▶ [EXERCISE GOAL]
Nothing but the lines from the one with "You are a computer-use" through the end of the material should be retyped, word for word and without pictures.

▶ [EXERCISE DATA]
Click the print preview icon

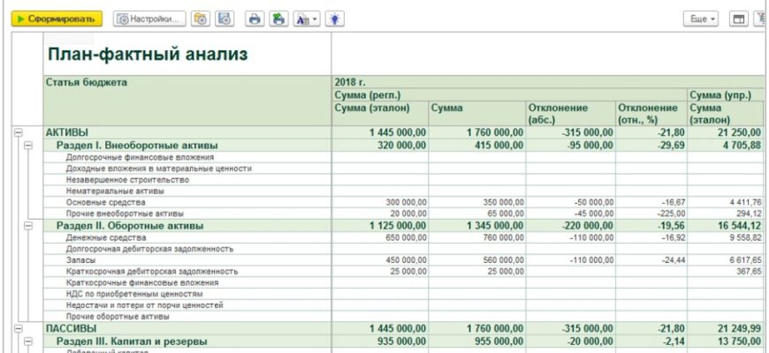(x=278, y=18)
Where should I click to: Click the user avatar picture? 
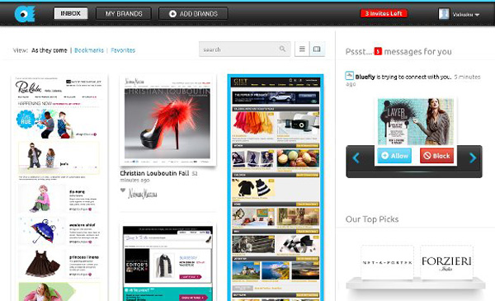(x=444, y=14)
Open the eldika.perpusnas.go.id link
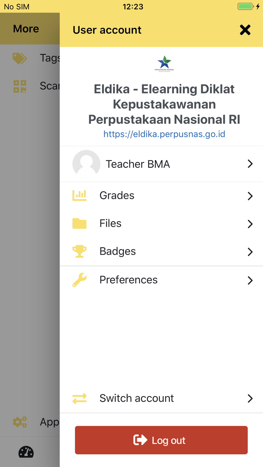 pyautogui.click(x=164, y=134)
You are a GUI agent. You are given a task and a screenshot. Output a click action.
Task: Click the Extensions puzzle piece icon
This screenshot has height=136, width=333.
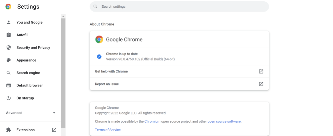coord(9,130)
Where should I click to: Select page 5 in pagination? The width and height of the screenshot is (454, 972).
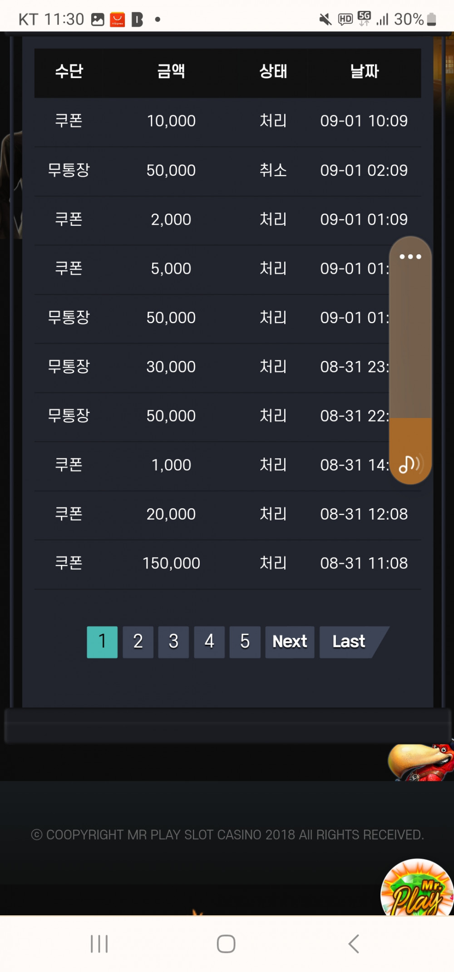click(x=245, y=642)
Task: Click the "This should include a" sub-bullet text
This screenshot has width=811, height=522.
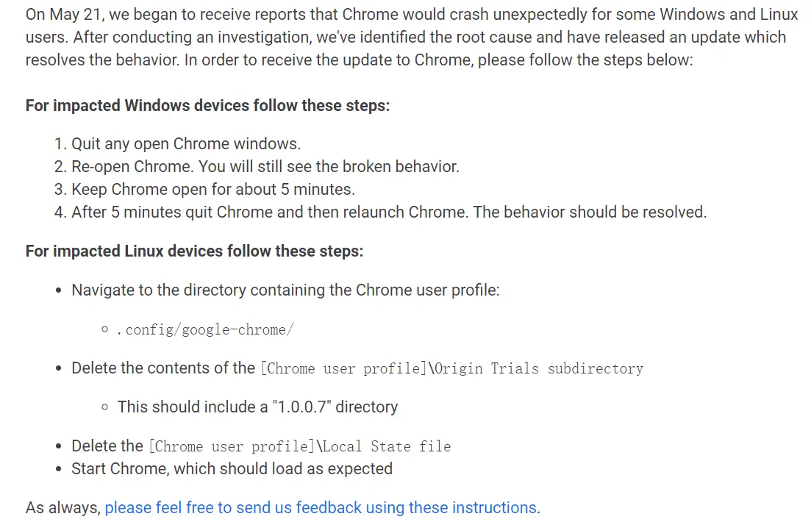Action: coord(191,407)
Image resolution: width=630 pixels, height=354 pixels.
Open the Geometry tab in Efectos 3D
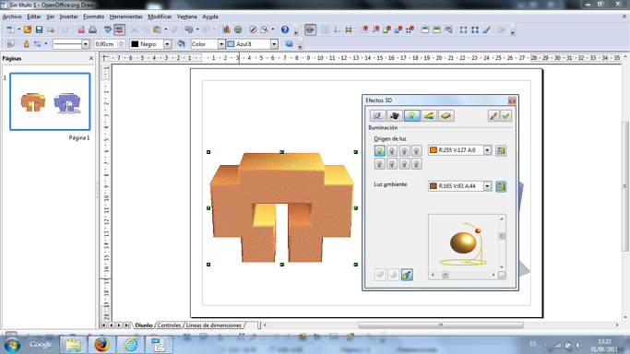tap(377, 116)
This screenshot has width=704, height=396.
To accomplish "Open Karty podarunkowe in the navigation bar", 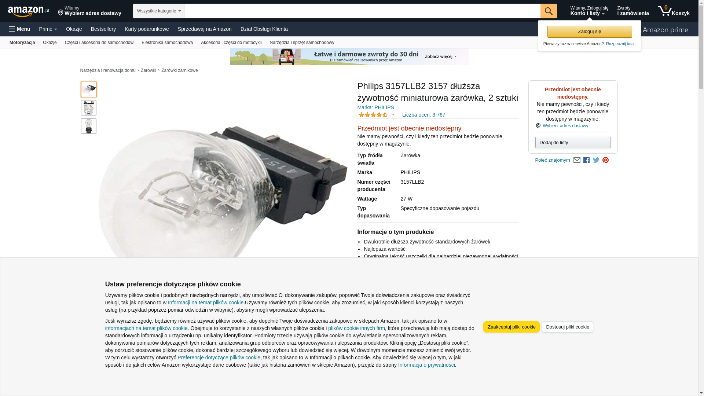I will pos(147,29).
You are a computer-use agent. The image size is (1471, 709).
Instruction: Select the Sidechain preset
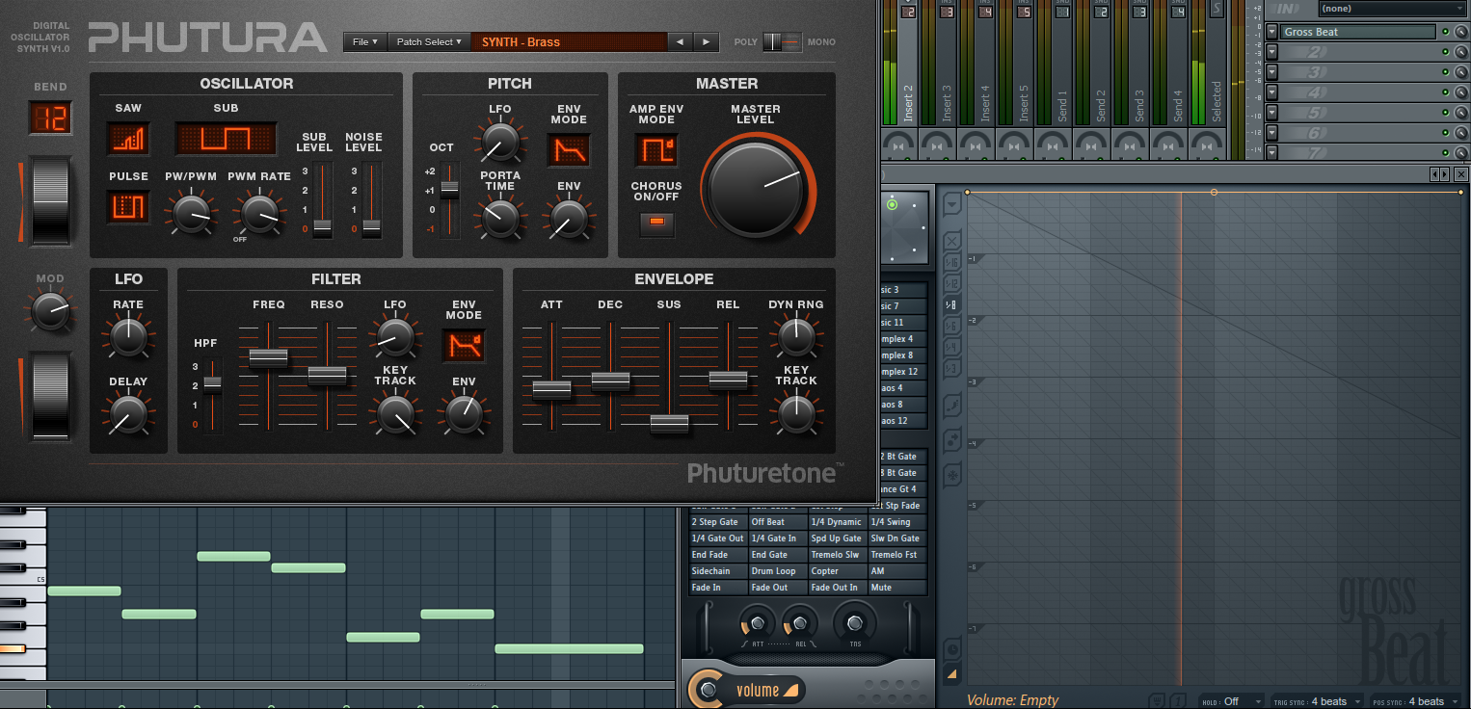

▶ [RESPONSE TO THE EXERCISE]
You are a computer-use agent. The image size is (1471, 709).
Instruction: Select the Sidechain preset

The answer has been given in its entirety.